- RECORDS FOR PROCESSING -
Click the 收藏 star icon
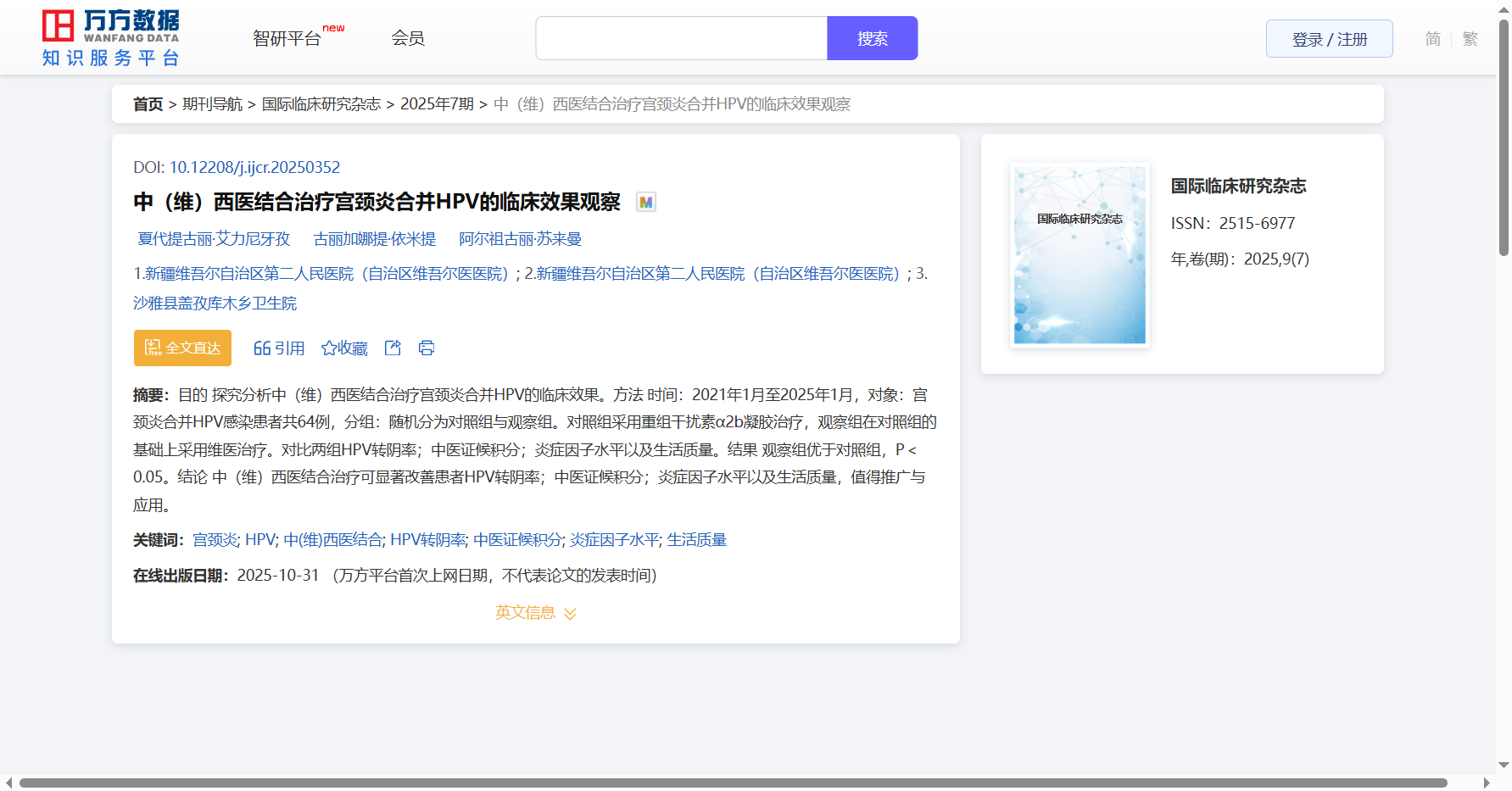This screenshot has height=791, width=1512. (329, 348)
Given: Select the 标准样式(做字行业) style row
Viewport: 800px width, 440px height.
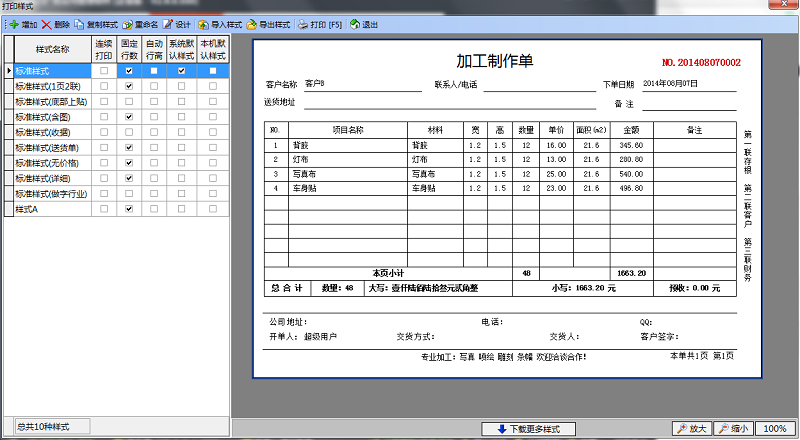Looking at the screenshot, I should (x=52, y=194).
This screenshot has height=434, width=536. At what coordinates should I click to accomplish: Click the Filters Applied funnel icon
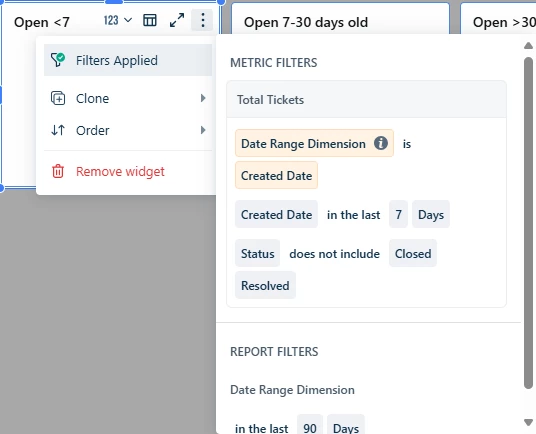click(58, 60)
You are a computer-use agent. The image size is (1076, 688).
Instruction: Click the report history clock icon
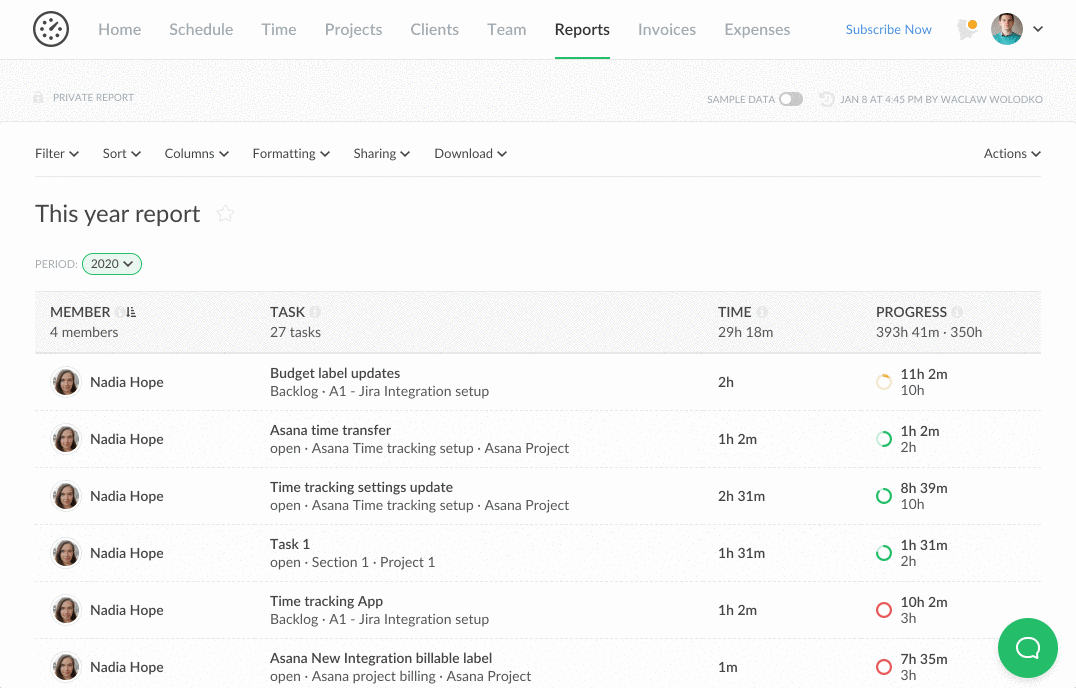[x=826, y=99]
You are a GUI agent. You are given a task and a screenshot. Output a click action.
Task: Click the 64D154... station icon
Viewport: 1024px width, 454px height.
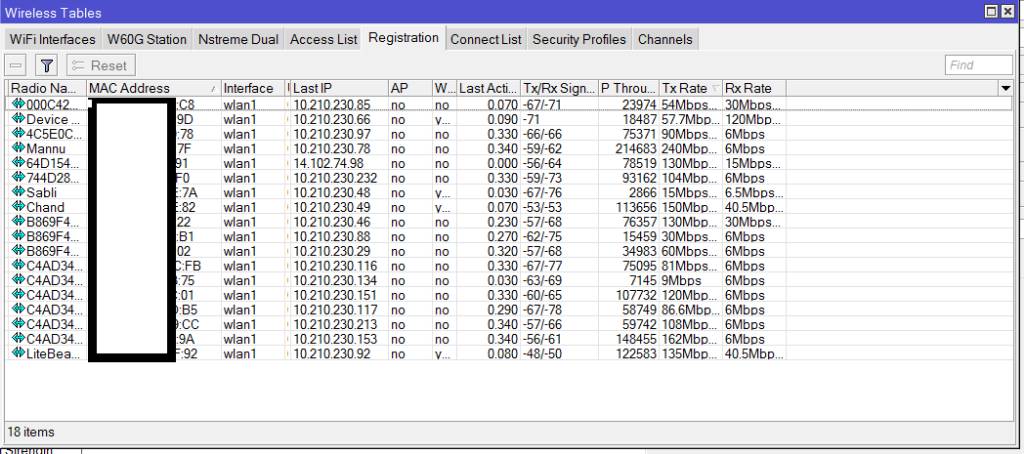click(x=18, y=163)
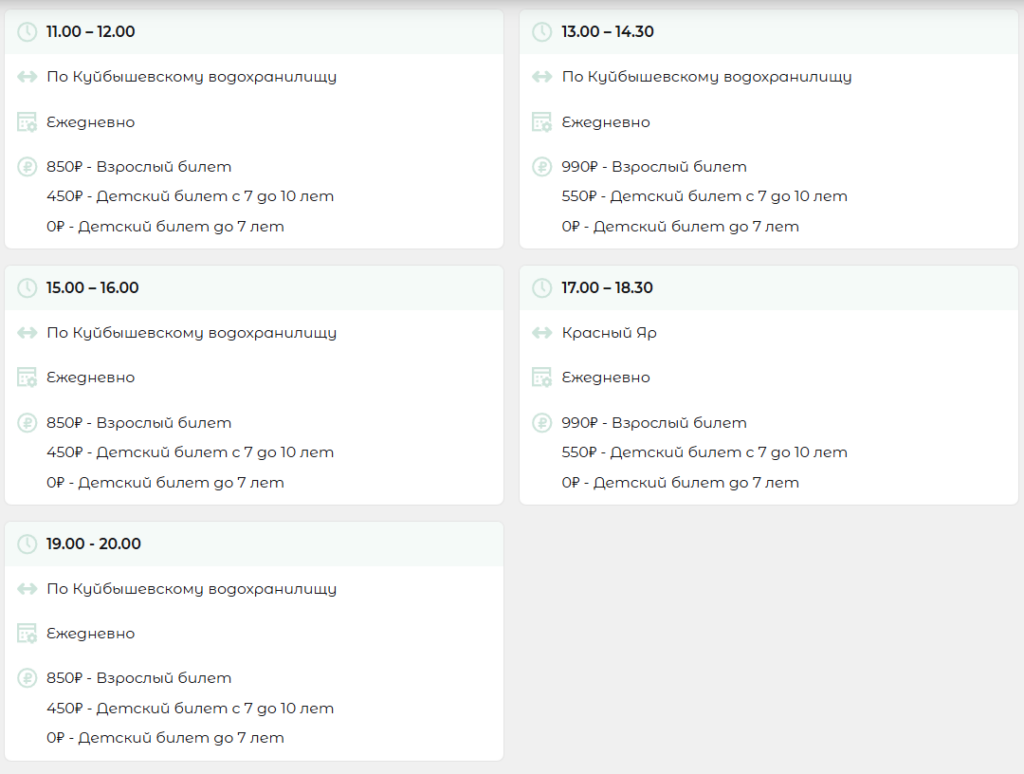Click the ruble icon beside 990₽ in 13.00 card

point(542,167)
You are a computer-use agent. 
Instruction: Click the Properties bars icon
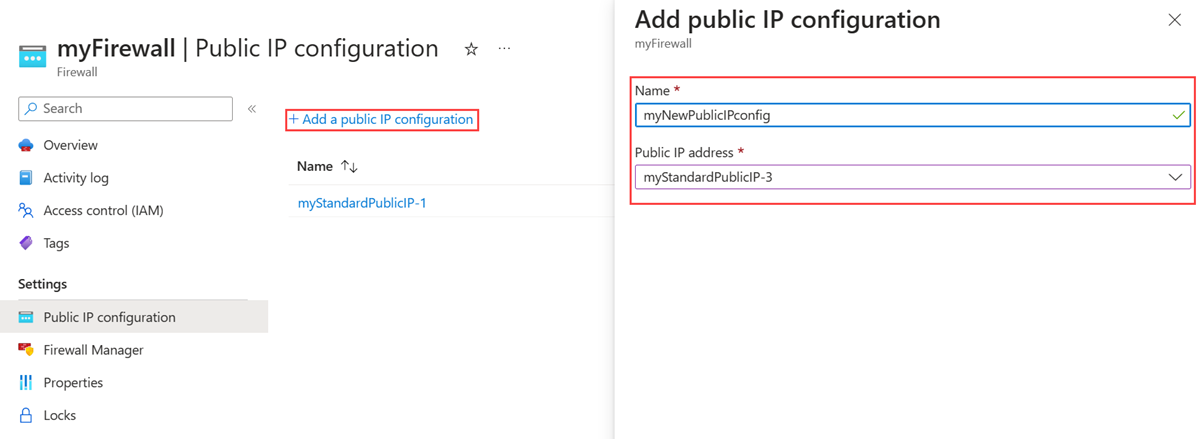26,383
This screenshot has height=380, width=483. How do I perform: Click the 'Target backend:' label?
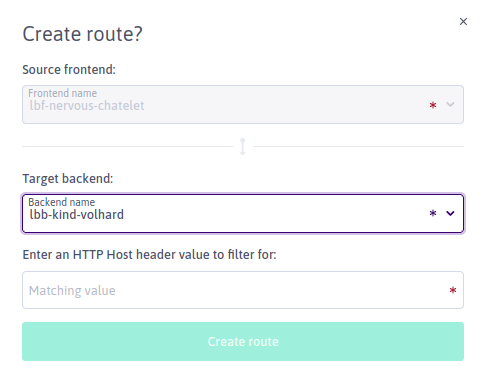point(68,179)
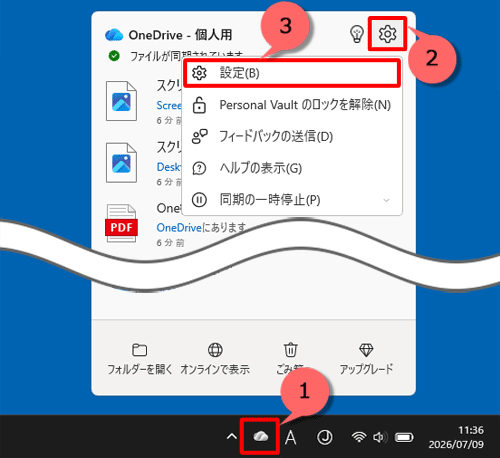Viewport: 500px width, 458px height.
Task: Open ヘルプの表示(G) menu item
Action: [292, 168]
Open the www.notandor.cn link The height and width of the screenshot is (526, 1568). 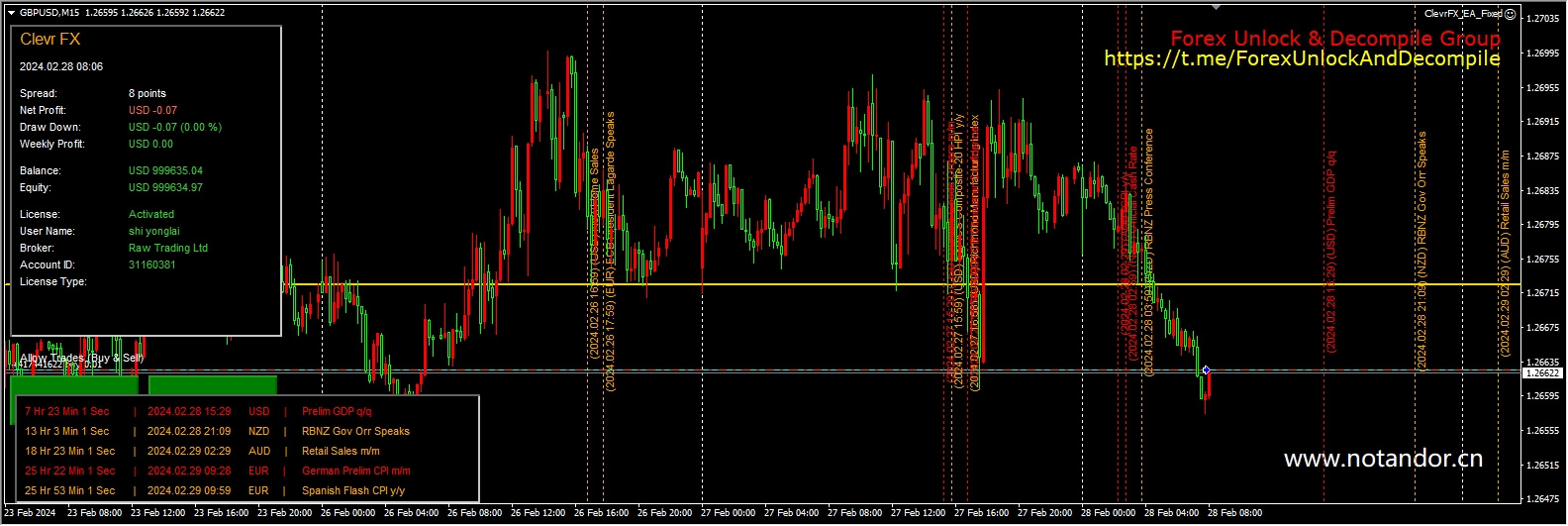coord(1382,459)
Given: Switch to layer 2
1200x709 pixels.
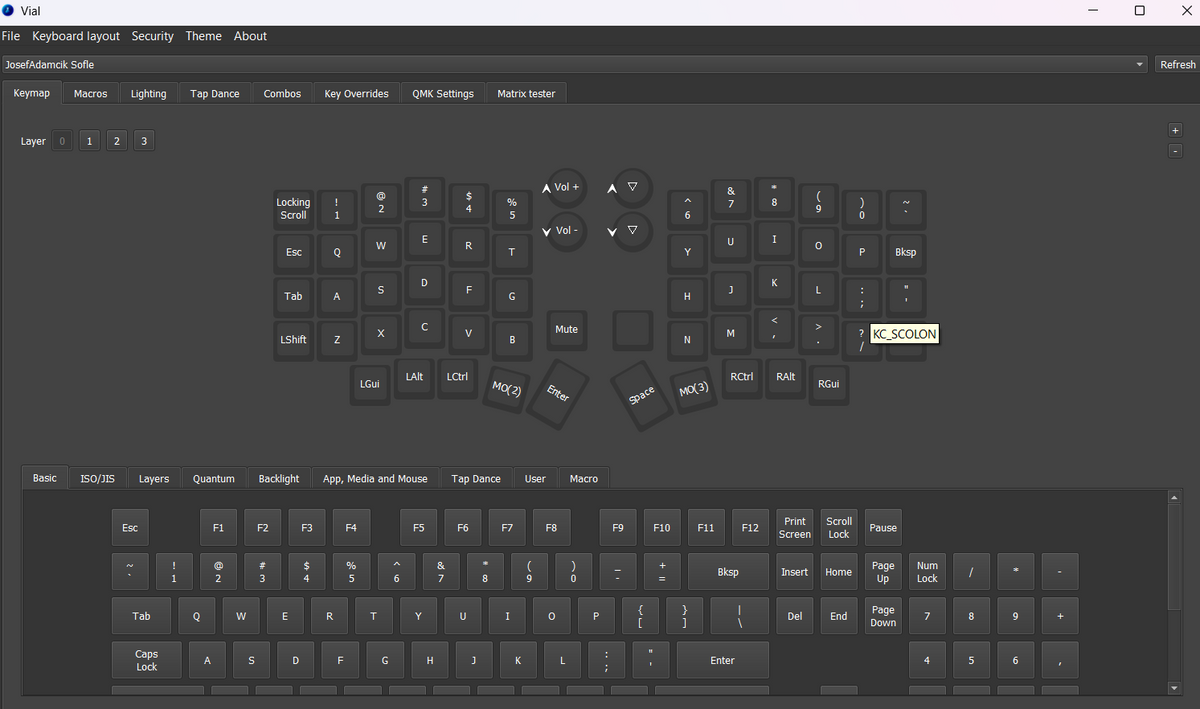Looking at the screenshot, I should coord(117,141).
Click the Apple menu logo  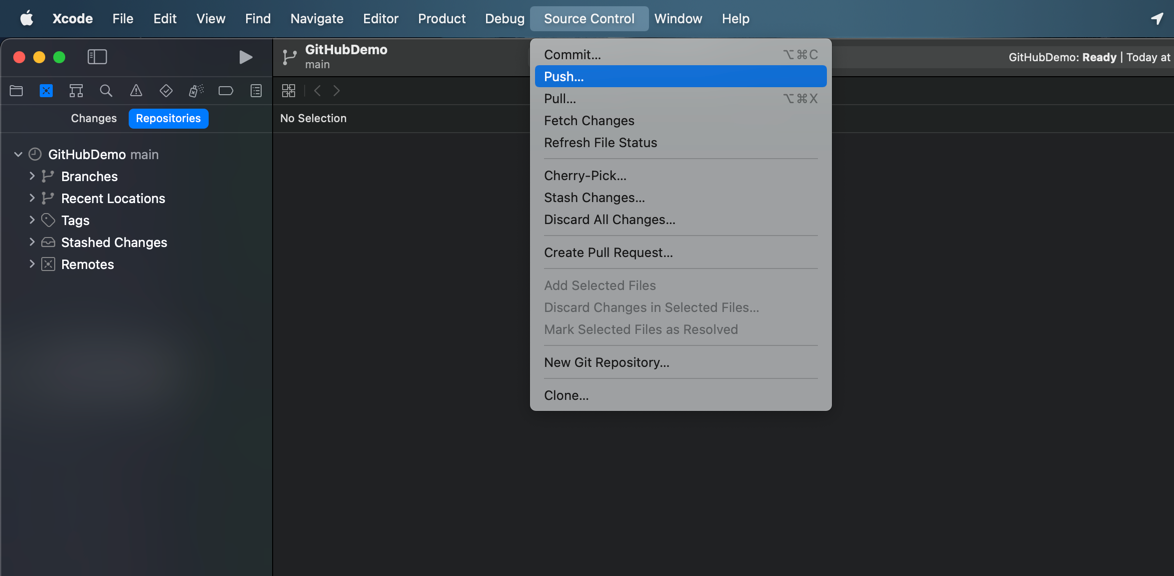tap(27, 18)
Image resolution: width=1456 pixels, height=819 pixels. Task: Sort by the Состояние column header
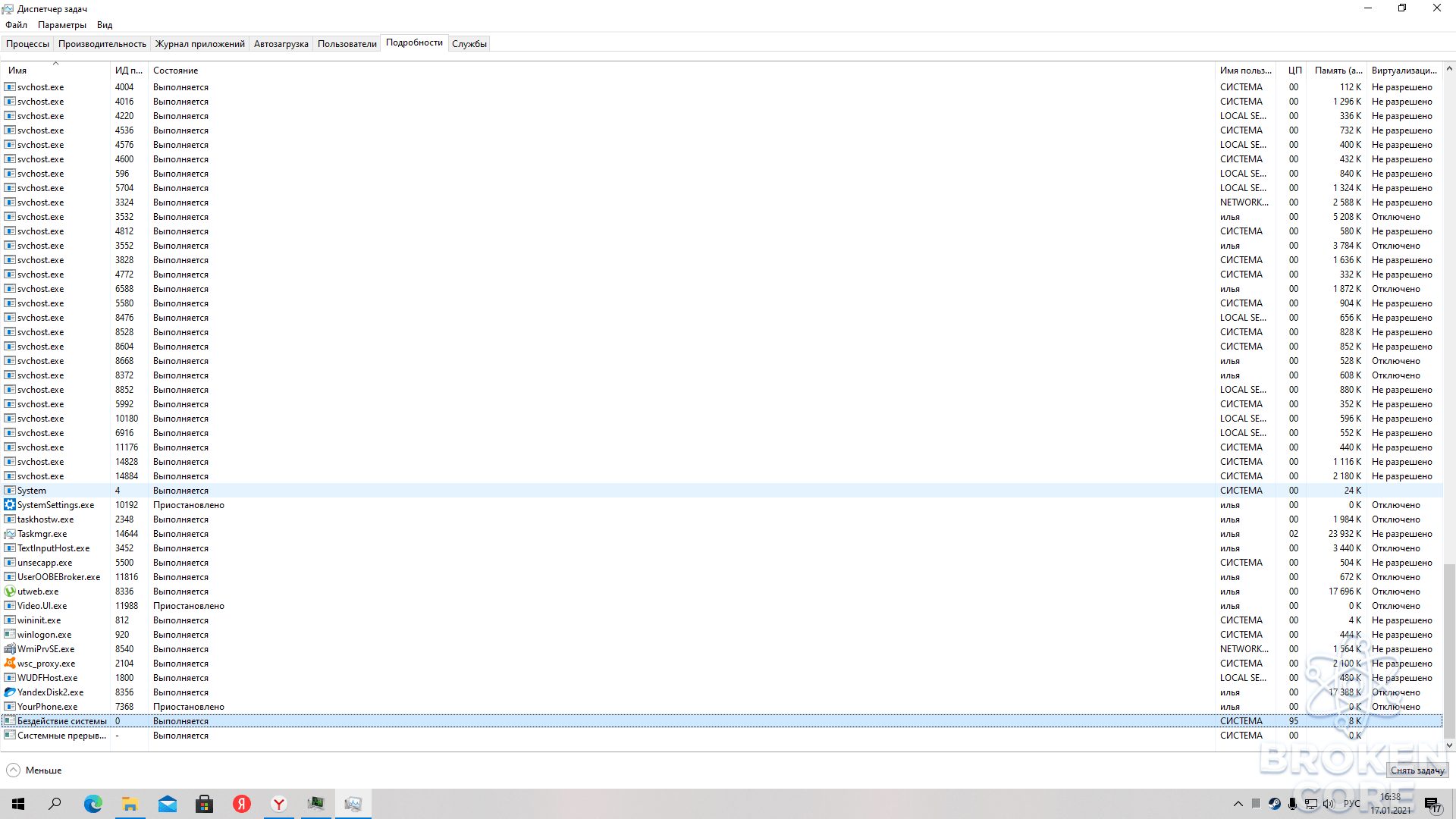[x=175, y=71]
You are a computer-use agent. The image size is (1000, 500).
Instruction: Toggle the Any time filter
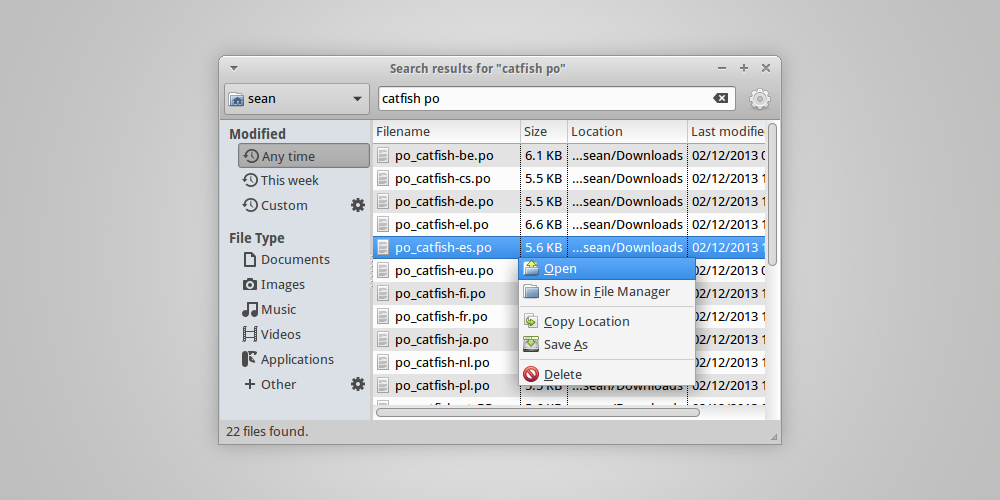pos(303,156)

- WHAT THE TASK REQUIRES -
Return all lines of the data in which the string "computer" appears.

- WRITTEN SOLUTION -
You are a computer-use agent. The image size is (1076, 688).
You are a computer-use agent. 
You are a computer-use agent. The image size is (1000, 500).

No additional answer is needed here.